Matéria, ao se aproximar da atração gravitacional, acaba formando o que chamamos de disco de acreção, onde a matéria se compacta em um eixo em rotação em torno do buraco negro. Processos dissipativos no disco de acreção fazem com que a matéria perca momento angular, se aqueça e se aproxime de raios internos dentro do disco até cair dentro do buraco negro (ou ser jogado para fora, mas deixamos isso para outro post). Ao aquecer, o disco de acreção brilha intensamente, e devido a variações no campo magnético do disco esse brilho também pode variar, criando surtos de alto brilho, ou flares em inglês.

Neste artigo os autores reportam a observação de três flares com duração entre 30 e 90 minutos em Sagitário A* em julho deste ano. Usando observações no infravermelho de alta precisão espacial, eles conseguiram traçar a órbita desses flares e comparar com modelos de disco de acreção (fig. 2). Os dados indicam uma boa correlação.

Figura 2: Dados para um dos flares observados. Esquerda: Desvio espacial em relação à mediana (eixo-y, em micro segundos de arco) ao longo do tempo (eixo-x, em minutos) nas direções norte-sul (em vermelho) e leste-oeste (em azul). As linhas contínuas mostram o esperado para um modelo de disco. Direita: posições das observações do flare são indicadas com as cruzes cinzas. O modelo de disco utilizado é representado pelos pontos e linha em azul (eixos x e y em micro segundos de arco). (Figura 1 do artigo)
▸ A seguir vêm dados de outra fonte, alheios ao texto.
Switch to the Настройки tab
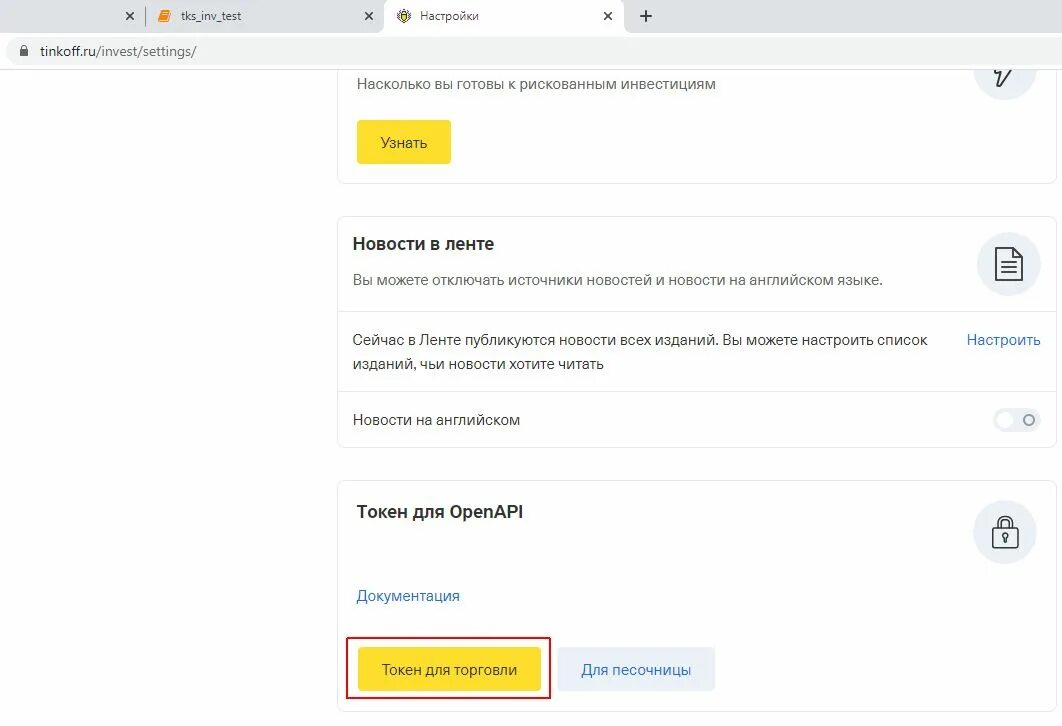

Ao observar esses flares e comparar com modelos, os autores conseguem comprovar que apenas um buraco negro pode explicar o movimento observado. Os flares se deslocam no espaço com uma alta velocidade, 30% da velocidade da luz. Isso indica que de fato essa emissão está vindo das regiões mais internas do disco de acreção, logo antes de a matéria cair no buraco negro.